Key MedTech Developments

1. Major Funding for Next-Gen Devices and Operations

Non-Invasive Neuro-Monitoring: London-based HealthTech startup CoMind secured a substantial funding round of €51 million (bringing its total funding to over €85 million). The capital will be used to scale its non-invasive neuromonitoring technology, which measures critical brain parameters without the need for surgery. This highlights investor confidence in non-invasive diagnostic devices.

AI for Remote MedTech Operations: Germany's roclub raised €10 million in Series A funding. The company operates an AI-powered teleoperation platform to remotely manage and utilize MedTech equipment, addressing workforce shortages and improving equipment utilization across hospitals and clinics.

Irish Government Funding: Ireland's Disruptive Technologies Innovation Fund (DTIF) announced €36.9 million in funding for six new projects, including MedTech initiatives focused on:

Developing ablation, shape-sensing, and tissue-sensing technologies for non-surgical tumor and irregular heartbeat removal (SensABLATE).

Creating a new vascular closure device (VCD) to stop bleeding quickly and safely during invasive procedures (Spiorad).
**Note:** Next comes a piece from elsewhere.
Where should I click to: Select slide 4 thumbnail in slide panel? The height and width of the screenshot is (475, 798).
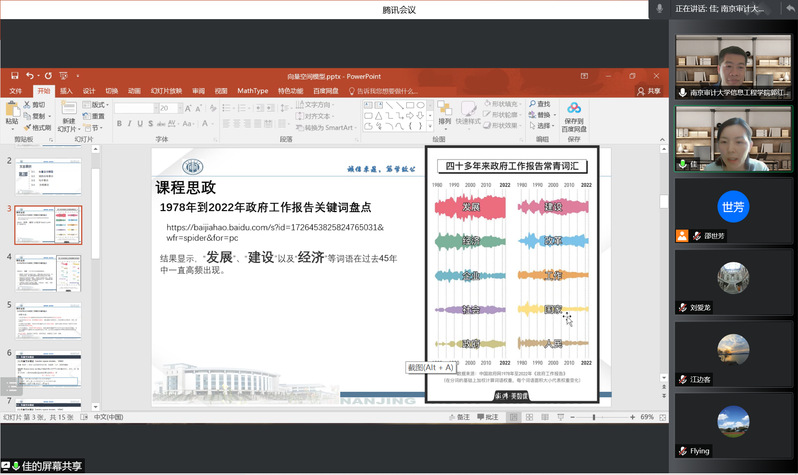point(48,274)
2. Clinical Trial Progress for Complex Devices

Tricuspid Valve Replacement: Venus Medtech's device, Cardiovalve, announced the successful completion of patient enrollment (150 patients) in its TARGET study for Transcatheter Tricuspid Valve Replacement (TTVR).This marks a critical milestone as the company advances toward its European CE Mark submission and a targeted 2027 commercial launch.

European Clinical Trial Kick-Off: The US company Anteris received its first European regulatory clearance in Denmark to commence the PARADIGM pivotal trial for its DurAVR transcatheter heart valve, with Danish patient recruitment slated for Q4 2025.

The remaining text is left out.